The bride said she was a virgin. When her new husband discovered that was a lie, he went to court to annul the marriage — and a French judge agreed.

The ruling ending the Muslim couple’s union has stunned France and raised concerns the country’s much-cherished secular values are losing ground to cultural traditions from its fast-growing immigrant communities.

Justice Minister Rachida Dati, whose parents also were born in North Africa, initially shrugged off the ruling — but the public clamor reached such a pitch that she asked the prosecutor’s office this week to lodge an appeal.

What began as a private matter “concerns all the citizens of our country and notably women,” a statement from her ministry said.

The hitch is that both the young woman and the man at the center of the drama are opposed to an appeal, according to their lawyers.
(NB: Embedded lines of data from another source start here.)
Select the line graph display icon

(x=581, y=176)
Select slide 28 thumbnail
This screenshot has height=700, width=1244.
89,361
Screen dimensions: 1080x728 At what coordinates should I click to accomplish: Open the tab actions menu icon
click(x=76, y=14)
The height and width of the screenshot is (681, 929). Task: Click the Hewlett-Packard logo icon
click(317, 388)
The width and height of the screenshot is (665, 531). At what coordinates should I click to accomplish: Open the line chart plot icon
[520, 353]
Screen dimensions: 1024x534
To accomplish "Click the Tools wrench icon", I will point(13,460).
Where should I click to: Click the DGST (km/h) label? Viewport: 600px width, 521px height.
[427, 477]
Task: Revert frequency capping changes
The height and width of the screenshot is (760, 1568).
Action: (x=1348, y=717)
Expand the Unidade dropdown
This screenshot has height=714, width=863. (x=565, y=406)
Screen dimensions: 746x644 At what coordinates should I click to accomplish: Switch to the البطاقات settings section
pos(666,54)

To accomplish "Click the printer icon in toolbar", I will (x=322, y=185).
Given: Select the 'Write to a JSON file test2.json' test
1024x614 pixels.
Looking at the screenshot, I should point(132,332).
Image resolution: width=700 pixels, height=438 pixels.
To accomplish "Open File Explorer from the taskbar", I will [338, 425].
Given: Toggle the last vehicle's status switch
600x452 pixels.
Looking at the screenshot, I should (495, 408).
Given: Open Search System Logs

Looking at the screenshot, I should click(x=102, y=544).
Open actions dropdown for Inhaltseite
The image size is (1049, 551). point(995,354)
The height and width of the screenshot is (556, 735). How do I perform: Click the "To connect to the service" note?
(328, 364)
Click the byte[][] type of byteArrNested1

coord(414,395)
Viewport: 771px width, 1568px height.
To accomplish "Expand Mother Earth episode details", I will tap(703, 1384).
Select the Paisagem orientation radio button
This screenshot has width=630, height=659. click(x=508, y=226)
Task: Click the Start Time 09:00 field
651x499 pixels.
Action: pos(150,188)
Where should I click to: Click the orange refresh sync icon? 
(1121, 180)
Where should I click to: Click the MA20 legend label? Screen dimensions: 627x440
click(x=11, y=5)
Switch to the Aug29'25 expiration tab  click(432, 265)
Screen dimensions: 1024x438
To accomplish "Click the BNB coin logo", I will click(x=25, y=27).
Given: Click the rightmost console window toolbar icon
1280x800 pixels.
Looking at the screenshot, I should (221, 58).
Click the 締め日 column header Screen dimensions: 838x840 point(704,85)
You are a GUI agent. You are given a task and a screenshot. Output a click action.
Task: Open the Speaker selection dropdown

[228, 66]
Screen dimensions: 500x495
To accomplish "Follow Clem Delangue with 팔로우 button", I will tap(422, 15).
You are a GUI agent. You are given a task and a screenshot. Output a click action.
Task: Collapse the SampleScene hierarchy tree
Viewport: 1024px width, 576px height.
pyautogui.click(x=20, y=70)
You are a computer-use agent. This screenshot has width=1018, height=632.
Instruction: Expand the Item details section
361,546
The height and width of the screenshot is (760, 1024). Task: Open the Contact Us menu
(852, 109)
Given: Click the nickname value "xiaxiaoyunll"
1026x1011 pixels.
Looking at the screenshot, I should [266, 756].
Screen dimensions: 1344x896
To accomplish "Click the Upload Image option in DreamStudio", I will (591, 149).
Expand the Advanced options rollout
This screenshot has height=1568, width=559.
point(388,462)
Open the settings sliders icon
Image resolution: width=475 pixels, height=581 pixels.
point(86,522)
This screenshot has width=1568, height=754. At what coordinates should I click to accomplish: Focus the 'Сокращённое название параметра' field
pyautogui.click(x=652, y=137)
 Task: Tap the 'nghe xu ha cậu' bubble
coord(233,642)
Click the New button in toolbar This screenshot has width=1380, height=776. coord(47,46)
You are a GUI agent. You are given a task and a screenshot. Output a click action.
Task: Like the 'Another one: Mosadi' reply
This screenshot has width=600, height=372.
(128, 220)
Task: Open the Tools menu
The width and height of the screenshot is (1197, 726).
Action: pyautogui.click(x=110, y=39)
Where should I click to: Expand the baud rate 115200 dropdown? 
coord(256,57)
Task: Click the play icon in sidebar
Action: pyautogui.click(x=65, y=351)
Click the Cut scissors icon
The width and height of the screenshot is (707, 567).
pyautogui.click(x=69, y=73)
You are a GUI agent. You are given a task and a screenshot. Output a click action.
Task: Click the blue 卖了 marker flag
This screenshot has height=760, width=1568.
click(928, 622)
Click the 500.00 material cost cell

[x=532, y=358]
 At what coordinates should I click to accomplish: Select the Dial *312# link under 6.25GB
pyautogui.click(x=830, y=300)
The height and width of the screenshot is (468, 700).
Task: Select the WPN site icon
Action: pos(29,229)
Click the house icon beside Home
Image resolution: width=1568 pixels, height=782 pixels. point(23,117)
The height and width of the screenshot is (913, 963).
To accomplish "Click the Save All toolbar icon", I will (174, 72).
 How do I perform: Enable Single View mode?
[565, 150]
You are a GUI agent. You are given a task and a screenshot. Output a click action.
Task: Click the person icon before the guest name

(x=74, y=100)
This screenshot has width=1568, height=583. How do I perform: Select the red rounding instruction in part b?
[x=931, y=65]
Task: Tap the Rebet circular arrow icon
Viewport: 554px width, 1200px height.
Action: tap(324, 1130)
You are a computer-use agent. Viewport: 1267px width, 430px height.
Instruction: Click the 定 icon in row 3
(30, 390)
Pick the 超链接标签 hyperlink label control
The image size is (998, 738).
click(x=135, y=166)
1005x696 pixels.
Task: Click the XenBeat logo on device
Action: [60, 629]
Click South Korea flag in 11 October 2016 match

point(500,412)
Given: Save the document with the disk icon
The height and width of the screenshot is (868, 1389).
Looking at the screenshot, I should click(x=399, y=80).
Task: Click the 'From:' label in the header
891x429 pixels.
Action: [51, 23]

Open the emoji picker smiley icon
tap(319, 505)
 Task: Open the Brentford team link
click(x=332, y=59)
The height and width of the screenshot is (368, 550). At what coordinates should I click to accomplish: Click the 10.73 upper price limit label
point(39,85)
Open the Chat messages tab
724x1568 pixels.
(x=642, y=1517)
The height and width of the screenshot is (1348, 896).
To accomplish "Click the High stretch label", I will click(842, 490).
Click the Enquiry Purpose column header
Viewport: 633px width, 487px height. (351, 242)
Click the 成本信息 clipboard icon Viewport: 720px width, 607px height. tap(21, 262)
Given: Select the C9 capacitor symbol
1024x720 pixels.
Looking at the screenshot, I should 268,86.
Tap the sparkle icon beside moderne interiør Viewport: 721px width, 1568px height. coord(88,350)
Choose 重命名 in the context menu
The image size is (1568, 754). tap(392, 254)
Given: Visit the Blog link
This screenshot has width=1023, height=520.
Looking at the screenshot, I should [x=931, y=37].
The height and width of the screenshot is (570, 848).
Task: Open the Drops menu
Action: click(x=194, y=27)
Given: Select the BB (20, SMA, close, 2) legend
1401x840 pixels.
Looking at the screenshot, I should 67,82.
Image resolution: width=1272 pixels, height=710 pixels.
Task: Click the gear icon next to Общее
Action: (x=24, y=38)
The young woman’s lawyer, Charles-Edouard Mauger, said she was distraught by the dragging out of the humiliating case. In an interview on Europe 1 radio, he quoted her as saying: “I don’t know who’s trying to think in my place. I didn’t ask for anything. … I wasn’t the one who asked for the media attention, for people to talk about it, and for this to last so long.”

The court decision “is a real fatwa against the emancipation and liberty of women. We are returning to the past,” said Urban Affairs Minister Fadela Amara,

“In a democratic and secular country, we cannot consider virginity as an essential quality of marriage,” said an expert on French secularism, Jacqueline Costa-Lascoux.

I am sorry, expert, but the question isn’t what you or I think are the essential qualities for a marriage. The issue is extremely simple — the two parties mutually agreed there should be an annulment on the basis there was a breach of contract, the annulment was granted and they are happy. Stop thinking for other individuals. The government has no business encroaching into private consensual affairs, whether or not those offend your fine sensibilities.